Report how many lines in the material below contain the string "Pick", with case counting, and give only that number.
## Start Data for the task
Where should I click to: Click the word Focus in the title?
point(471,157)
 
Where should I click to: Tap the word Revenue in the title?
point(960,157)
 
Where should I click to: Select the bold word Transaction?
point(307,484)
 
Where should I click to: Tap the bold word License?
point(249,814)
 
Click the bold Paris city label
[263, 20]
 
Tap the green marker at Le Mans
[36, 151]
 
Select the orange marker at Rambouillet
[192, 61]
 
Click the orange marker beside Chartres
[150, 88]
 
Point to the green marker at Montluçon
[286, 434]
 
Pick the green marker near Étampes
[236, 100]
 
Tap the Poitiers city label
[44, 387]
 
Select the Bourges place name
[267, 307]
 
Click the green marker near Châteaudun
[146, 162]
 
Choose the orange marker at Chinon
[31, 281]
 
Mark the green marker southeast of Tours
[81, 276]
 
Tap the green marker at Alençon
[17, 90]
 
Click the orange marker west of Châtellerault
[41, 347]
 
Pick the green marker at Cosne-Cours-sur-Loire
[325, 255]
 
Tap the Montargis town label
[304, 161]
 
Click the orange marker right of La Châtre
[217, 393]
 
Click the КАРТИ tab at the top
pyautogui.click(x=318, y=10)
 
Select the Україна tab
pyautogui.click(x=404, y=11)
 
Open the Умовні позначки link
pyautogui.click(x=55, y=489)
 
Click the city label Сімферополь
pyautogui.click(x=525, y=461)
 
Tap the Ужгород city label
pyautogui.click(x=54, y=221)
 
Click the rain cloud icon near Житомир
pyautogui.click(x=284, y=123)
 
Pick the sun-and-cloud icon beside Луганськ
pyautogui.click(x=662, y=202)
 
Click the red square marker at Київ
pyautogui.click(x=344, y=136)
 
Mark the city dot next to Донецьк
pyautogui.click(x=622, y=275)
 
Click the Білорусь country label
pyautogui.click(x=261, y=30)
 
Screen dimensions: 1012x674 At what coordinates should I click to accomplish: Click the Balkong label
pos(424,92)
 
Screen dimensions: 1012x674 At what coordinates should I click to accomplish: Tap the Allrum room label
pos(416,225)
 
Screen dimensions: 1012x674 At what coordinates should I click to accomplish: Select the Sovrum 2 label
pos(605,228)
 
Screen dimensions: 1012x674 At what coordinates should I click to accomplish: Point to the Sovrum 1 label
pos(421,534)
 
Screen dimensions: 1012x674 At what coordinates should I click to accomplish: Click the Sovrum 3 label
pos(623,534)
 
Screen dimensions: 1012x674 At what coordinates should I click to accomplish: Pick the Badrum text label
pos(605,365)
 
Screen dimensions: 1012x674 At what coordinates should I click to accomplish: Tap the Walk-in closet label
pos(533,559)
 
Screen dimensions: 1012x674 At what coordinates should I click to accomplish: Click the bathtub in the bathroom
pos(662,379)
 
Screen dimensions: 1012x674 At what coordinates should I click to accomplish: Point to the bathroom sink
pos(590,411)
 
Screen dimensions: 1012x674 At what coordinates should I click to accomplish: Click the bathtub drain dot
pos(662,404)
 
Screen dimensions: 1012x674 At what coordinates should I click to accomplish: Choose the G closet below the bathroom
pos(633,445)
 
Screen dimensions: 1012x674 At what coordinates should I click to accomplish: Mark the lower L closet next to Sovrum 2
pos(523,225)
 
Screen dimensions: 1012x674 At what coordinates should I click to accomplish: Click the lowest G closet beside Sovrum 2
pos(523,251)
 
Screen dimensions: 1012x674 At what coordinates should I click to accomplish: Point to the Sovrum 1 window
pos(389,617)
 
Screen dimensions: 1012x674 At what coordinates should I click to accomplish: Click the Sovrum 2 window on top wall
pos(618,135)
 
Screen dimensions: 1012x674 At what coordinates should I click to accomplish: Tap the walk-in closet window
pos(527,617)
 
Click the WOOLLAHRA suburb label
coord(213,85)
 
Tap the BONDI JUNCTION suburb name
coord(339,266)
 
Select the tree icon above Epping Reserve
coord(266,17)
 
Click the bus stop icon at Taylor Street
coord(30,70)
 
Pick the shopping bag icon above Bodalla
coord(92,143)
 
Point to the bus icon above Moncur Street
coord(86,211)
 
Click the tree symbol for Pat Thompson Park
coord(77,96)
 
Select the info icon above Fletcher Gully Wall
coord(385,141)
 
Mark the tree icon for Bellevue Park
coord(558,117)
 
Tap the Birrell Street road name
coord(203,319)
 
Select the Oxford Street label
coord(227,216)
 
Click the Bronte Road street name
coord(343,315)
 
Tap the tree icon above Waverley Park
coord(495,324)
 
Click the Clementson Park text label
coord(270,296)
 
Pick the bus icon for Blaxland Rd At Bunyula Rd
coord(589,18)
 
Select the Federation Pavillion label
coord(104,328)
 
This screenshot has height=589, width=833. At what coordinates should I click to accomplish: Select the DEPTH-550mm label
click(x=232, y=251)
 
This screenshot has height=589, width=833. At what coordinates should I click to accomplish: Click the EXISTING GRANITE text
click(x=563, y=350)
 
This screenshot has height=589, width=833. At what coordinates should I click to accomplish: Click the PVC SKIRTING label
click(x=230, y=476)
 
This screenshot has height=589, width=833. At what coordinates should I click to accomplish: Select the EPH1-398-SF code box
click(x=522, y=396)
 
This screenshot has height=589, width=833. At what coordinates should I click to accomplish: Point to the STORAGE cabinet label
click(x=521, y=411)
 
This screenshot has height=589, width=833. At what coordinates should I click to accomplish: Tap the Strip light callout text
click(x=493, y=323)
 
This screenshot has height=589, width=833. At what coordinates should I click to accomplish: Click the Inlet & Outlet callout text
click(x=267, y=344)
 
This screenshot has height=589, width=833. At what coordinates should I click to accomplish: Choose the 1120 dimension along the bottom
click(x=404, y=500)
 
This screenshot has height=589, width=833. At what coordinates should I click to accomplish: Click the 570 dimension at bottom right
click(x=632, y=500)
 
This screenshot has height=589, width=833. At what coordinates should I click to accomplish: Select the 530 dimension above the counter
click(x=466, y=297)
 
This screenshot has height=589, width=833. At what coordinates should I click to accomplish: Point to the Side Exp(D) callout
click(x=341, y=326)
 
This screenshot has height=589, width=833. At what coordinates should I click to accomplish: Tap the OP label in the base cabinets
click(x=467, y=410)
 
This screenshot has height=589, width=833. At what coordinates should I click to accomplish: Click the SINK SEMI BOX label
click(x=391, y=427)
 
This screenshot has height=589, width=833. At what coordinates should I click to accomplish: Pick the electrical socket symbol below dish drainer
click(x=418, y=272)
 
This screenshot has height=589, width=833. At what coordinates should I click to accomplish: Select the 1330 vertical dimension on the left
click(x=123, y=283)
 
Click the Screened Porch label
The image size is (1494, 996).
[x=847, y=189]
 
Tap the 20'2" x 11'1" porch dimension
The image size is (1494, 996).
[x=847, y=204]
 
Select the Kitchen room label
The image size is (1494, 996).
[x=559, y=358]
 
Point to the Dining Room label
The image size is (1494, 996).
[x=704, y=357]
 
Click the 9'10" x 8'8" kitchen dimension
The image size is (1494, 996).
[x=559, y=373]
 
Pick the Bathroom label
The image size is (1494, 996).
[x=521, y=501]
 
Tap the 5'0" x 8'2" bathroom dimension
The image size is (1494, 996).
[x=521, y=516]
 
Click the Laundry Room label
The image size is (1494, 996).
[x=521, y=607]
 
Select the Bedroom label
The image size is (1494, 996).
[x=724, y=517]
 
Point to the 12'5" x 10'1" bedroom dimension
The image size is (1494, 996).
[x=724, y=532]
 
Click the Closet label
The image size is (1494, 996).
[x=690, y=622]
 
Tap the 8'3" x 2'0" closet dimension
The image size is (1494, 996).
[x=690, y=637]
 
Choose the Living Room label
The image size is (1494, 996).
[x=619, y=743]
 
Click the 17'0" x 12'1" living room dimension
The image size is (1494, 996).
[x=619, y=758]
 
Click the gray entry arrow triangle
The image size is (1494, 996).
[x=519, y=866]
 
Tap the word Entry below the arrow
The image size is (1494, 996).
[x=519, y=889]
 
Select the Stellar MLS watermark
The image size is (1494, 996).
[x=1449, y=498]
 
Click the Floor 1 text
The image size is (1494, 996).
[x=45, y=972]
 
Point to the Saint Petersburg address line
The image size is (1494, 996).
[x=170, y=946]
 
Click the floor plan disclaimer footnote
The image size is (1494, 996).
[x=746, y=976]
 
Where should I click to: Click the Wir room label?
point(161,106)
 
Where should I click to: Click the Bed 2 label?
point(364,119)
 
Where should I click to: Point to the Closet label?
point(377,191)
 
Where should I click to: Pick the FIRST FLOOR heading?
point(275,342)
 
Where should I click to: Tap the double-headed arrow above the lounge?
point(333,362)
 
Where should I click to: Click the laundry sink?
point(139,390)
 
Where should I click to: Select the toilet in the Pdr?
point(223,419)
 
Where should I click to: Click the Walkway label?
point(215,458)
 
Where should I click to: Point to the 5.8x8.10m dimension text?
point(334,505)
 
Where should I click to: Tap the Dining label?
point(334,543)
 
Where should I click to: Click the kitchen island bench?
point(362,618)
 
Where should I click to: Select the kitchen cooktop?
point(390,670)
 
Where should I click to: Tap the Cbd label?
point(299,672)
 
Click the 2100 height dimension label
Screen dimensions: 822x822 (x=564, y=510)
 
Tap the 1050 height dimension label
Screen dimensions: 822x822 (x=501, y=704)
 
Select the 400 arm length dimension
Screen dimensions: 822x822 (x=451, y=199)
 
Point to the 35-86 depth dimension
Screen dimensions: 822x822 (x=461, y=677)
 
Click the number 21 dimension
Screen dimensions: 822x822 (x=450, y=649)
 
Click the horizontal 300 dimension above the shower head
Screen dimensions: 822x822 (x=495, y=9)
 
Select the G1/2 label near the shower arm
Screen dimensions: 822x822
## End Data for the task
• **Output**: 9